2. Analisi percorsi sanitari dei pazienti affetti da patologia oncologica

I percorsi sanitari effettuati dai pazienti con patologia oncologica hanno un immediato riflesso sui tempi di diagnosi, sulle modalità e qualità delle cure erogate, e, come punto finale,  sulla sopravvivenza e sulla qualità di vita  dei pazienti stessi. Condurre quindi studi ed analisi dei percorsi sanitari significa implementare conoscenze su alcuni determinanti della sopravvivenza oncologica e fornire indicazioni relative all’efficacia ed all’efficienza del sistema sanitario regionale in campo oncologico. Tali studi acquistano un rilievo ancora maggiore in Regione Campania per una serie elementi:

  • alto numero di strutture sanitarie che effettuano ricoveri per patologia oncologica ( oltre 100), pur non avendo una specifica expertise in campo oncologico;
  • assenza di una rete oncologica regionale;
  • presenza di migrazione sanitaria oncologica  extraregionale di circa il 10%;
  • assenza di standard regionali di riferimento in campo oncologico, sia di tipo diagnostico che terapeutico;
  • assenza di indicatori di qualità regionali in grado di misurare e monitorare nel tempo  le prestazioni rese dalle strutture di diagnosi e cura; 
  • assenza di indicatori finalizzati alla valutazione di efficienza dell’intero sistema sanitario regionale in campo oncologico.
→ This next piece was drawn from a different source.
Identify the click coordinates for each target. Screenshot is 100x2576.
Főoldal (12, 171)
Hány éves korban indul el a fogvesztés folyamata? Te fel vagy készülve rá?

In relazione al notevole rilievo che assume  l’analisi dei percorsi sanitari ed al contesto regionale campano, il Registro Tumori della ASL Napoli 3 ha inserito tra le proprie attività routinarie l’analisi  dei percorsi diagnostico - terapeutici dei pazienti residenti nella propria area di riferimento; tale analisi viene condotta  attraverso la registrazione:

  • della tipologia della struttura che effettua la prima diagnosi ( Azienda Ospedaliera, Università, Istituto Scientifico di Ricerca, Struttura privata accreditata etc);
  • della localizzazione della struttura (provinciale, regionale o extraregionale);
  • della tipologia  e localizzazione della struttura che effettua il referto di anatomia patologica;
  • di tutte le Schede di Dimissione Ospedaliera relative ai ricoveri effettuati negli anni successivi alla prima diagnosi;
  • dei costi determinati dai singoli ricoveri, per tipologia di tumori e per paziente.

I dati relativi a tali analisi sono oggetto di presentazione e discussione all’interno di riunioni scientifiche mirate.